Stated task.
In the post about the MultiResUnet error, which input shapes does the Concatenate layer report receiving?

If I choose filter height/width (128,128) or (256,256) or (512,512) and do :
model = MultiResUnet(128, 128,3)
display(model.summary())
Tensorflow gives me a perfect result of how the whole architecture looks like. Now if I do this
model = MultiResUnet(36, 36,3)
display(model.summary())
I get this error :
--------------------------------------------------------------------------- ValueError Traceback (most recent call
last) in
----> 1 model = MultiResUnet(36, 36,3)
2 display(model.summary())
in MultiResUnet(height, width,
n_channels)
25
26 up5 = concatenate([Conv2DTranspose(
---> 27 32*4, (2, 2), strides=(2, 2), padding='same')(mresblock4), mresblock3], axis=3)
28 mresblock5 = MultiResBlock(32*8, up5)
29
~/miniconda3/envs/MastersThenv/lib/python3.6/site-packages/tensorflow/python/keras/layers/merge.py
in concatenate(inputs, axis, **kwargs)
682 A tensor, the concatenation of the inputs alongside axis axis.
683 """
--> 684 return Concatenate(axis=axis, **kwargs)(inputs)
685
686
~/miniconda3/envs/MastersThenv/lib/python3.6/site-packages/tensorflow/python/keras/engine/base_layer.py
in call(self, inputs, *args, **kwargs)
694 if all(hasattr(x, 'get_shape') for x in input_list):
695 input_shapes = nest.map_structure(lambda x: x.get_shape(), inputs)
--> 696 self.build(input_shapes)
697
698 # Check input assumptions set after layer building, e.g. input shape.
~/miniconda3/envs/MastersThenv/lib/python3.6/site-packages/tensorflow/python/keras/utils/tf_utils.py
in wrapper(instance, input_shape)
146 else:
147 input_shape = tuple(tensor_shape.TensorShape(input_shape).as_list())
--> 148 output_shape = fn(instance, input_shape)
149 if output_shape is not None:
150 if isinstance(output_shape, list):
~/miniconda3/envs/MastersThenv/lib/python3.6/site-packages/tensorflow/python/keras/layers/merge.py
in build(self, input_shape)
388 'inputs with matching shapes '
389 'except for the concat axis. '
--> 390 'Got inputs shapes: %s' % (input_shape))
391
392 def _merge_function(self, inputs):
ValueError: A Concatenate layer requires inputs with matching shapes
except for the concat axis. Got inputs shapes: [(None, 8, 8, 128),
(None, 9, 9, 128)]
Why does the Conv2DTranspose give me the wrong dimension
(None, 8, 8, 128)

Entries provided.

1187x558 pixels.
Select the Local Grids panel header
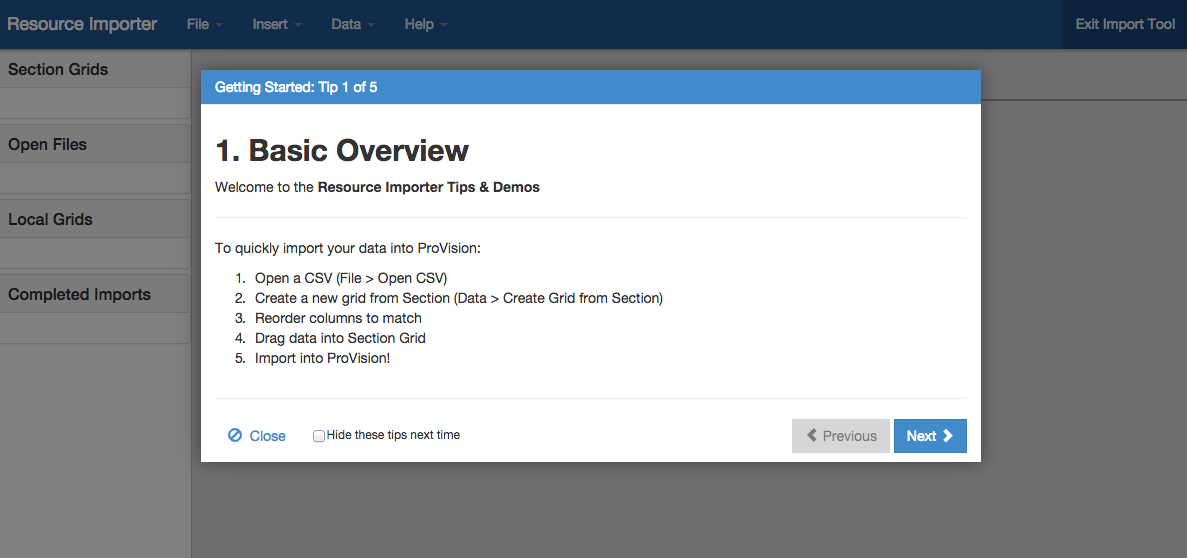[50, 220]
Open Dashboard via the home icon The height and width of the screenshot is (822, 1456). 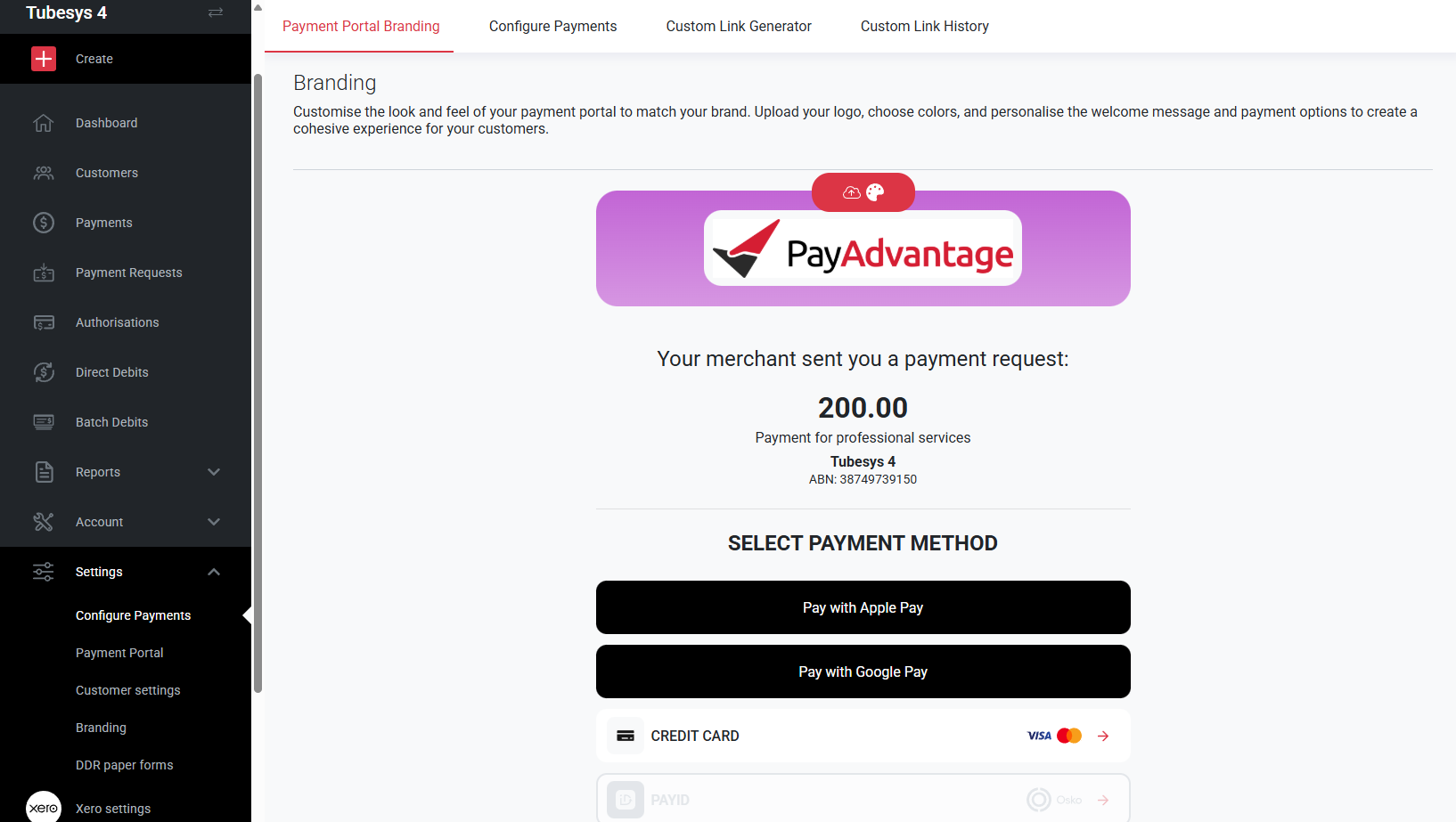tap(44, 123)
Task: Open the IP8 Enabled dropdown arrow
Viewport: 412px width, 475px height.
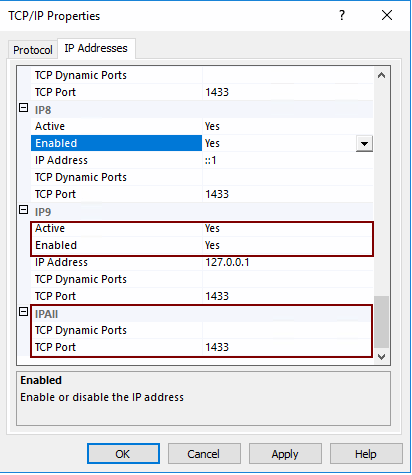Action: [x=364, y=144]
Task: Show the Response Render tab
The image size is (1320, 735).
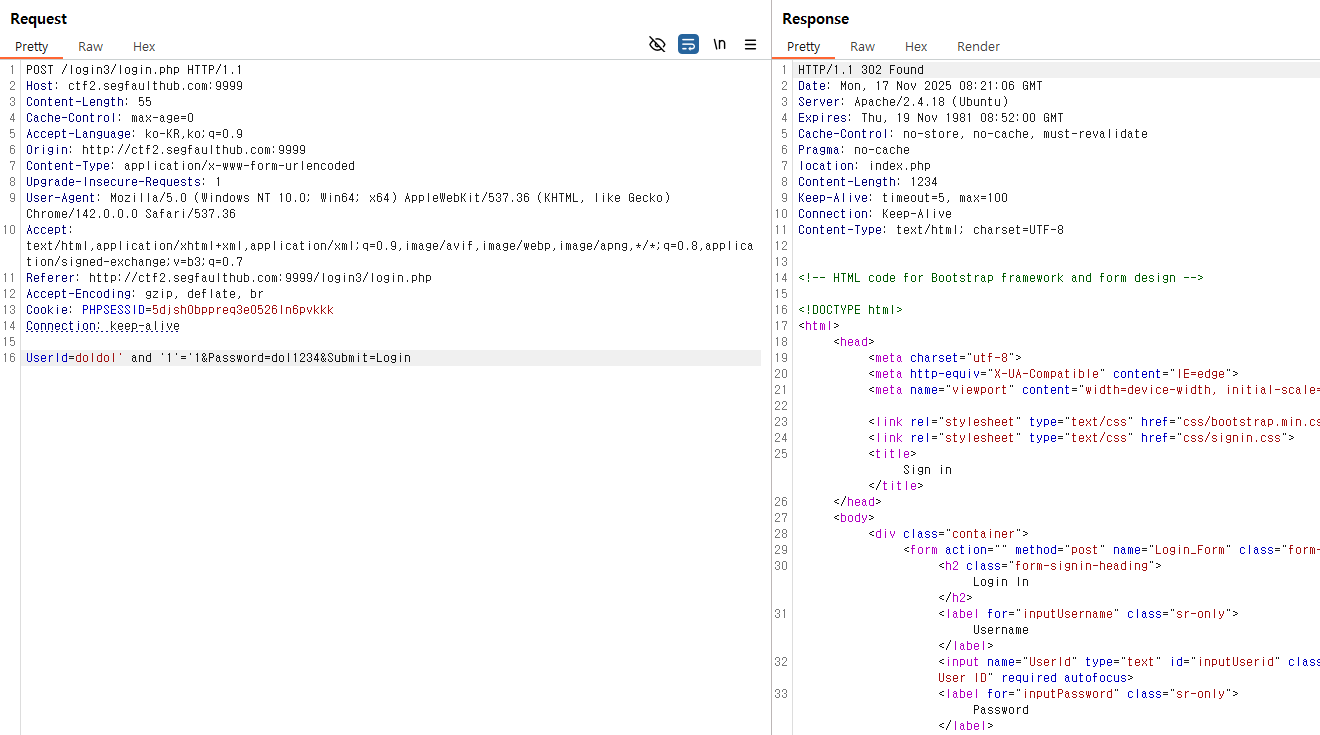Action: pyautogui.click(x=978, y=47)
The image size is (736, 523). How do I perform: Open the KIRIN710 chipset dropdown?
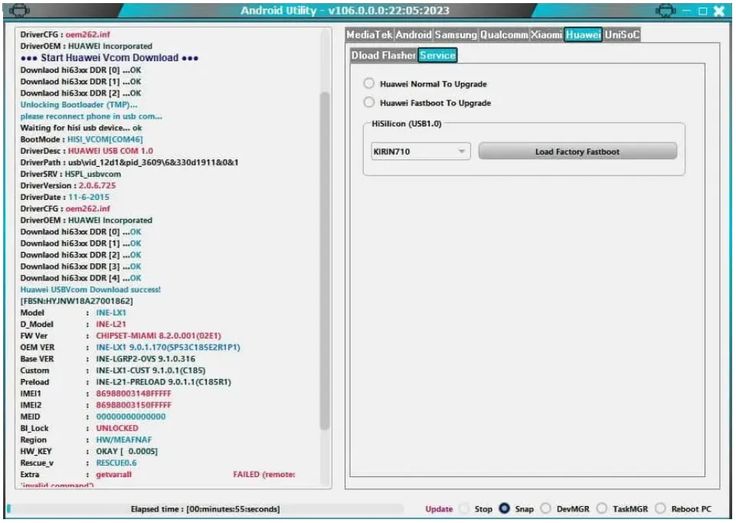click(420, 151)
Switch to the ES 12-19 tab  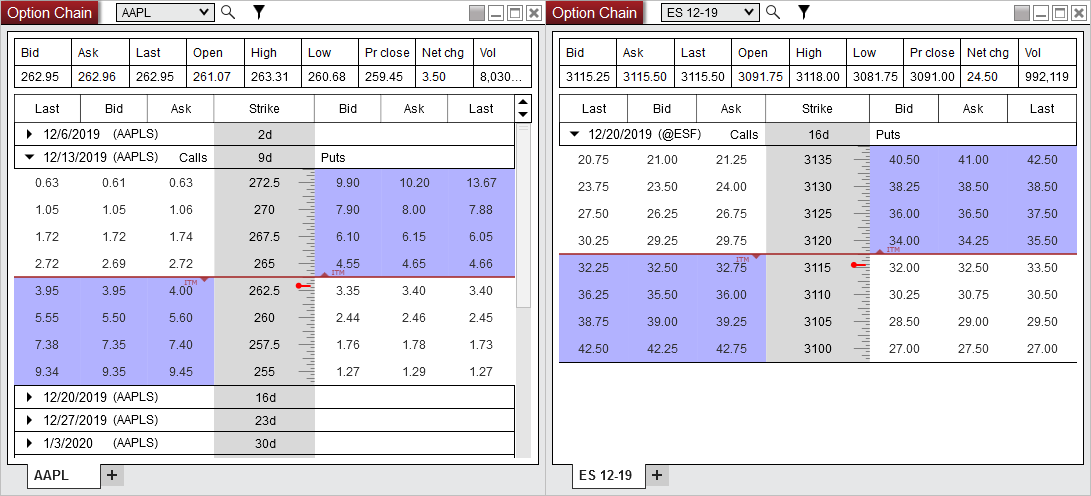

The output.
[(None, 8, 8, 128), (None, 9, 9, 128)]